Check if step succeeded with warning

When checking the status of a step, is it possible to check if there were any warnings?

I’ve visited the System Variables page, but I can’t seem to find anything that will help.

If I have one step that simply outputs a warning…

Write-Warning "Oh dear, something is not quite right."

And then another that outputs the status of that step…

Write-Host "Status: #{Octopus.Step[Run a Script].Status.Code}"
Write-Host "Error: #{Octopus.Step[Run a Script].Status.Error}"
Write-Host "ErrorDetail: #{Octopus.Step[Run a Script].Status.ErrorDetail}"

The output I see is as follows, which means I can’t use Octopus.Step.Status.Code to check if a warning occurred.

Status: Succeeded
Error: #{Octopus.Step[Run a Script].Status.Error}
ErrorDetail: #{Octopus.Step[Run a Script].Status.ErrorDetail}

It seems that the UI uses the tasks API to query the server task that ran the deployment, which notes "HasWarningsOrErrors": true. However, I can’t see any way of getting that information through system variables, and obviously I’d prefer not to have to query the tasks API myself as part of the deployment (if that’s even possible before the task has finished?!).
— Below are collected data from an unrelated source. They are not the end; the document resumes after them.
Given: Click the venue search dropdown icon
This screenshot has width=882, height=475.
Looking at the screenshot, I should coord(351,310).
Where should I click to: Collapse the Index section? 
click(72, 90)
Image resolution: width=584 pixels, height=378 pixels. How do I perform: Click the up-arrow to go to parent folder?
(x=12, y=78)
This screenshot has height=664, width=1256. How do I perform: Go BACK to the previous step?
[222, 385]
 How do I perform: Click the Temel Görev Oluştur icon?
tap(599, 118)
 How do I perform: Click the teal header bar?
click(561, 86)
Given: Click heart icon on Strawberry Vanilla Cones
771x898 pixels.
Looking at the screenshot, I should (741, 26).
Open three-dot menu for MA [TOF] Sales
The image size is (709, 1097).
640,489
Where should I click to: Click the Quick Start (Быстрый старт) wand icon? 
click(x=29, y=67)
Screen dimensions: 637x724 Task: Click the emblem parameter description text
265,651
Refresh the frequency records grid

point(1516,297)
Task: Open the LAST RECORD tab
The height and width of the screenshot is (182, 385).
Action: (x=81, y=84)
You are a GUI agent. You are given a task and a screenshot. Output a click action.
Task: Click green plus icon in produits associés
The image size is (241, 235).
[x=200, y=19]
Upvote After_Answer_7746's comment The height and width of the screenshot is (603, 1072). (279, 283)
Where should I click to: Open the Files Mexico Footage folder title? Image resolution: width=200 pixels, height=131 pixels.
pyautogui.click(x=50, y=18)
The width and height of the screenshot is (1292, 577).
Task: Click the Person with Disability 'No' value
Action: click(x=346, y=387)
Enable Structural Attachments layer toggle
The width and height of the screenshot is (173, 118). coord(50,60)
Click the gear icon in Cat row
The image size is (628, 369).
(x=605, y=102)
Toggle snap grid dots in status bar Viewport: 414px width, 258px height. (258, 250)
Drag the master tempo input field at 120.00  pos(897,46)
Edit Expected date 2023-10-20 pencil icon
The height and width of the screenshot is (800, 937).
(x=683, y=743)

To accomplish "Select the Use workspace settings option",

Hopefully I’m missing something?

Thanks,
David

Hi David,

You are correct. The only way to know that step completed with warnings is to query the tasks API. Depending on your situation, you could set the OctopusTreatWarningsAsErrors setting to True or use an Output variable to check in subsequent steps, as alternatives. Otherwise, querying the tasks API is the best route to go.

Thanks,
Mark

HI Mark,

Thanks for the reply.

Unfortunately I can’t treat warnings as errors. I need the deployment to stop if there are errors in step A, but continue if there are warnings, albeit skipping step B.

I’m open to setting an output variable, but does the same issue not exist there? How can I check the current step for warnings, other than manually checking the response of each command, which would be hard work in this case?

Thanks,
David

Hi David,

I understand. Without knowing your specific process, if your Step A is a script step which runs several commands, then yes, you would need some process to check the result of each command in order to set an output variable appropriately. If that is too much work in your situation, then having a step after Step A which calls the tasks API, checks that step for warnings, and then sets an output variable for your following conditional steps may be the best route to go.

I hope this helps, and let me know if you have further questions.

Thanks,
Mark

Hi Mark,

The additional step would work, but I want to avoid having to call the API as part of the deployment process, as it would mean creating and managing a token.

In my case, I need to know if a Terraform state was destroyed without warning, so I can run terraform show to ensure that there is nothing left to delete. Not ideal, but it works.

Thanks,
David

Hi David,

If you want to avoid calling the API, then you are left with checking that terraform destroy command for warnings and setting an output variable that you can use in that subsequent terraform show step.

If you do decide to go the API route, you could consider expiring tokens and using a runbook to create new ones which it then stores in a sensitive variable. That might help with the management of them, but if you still want to avoid them, then yes, you are left with that output variable process at this time.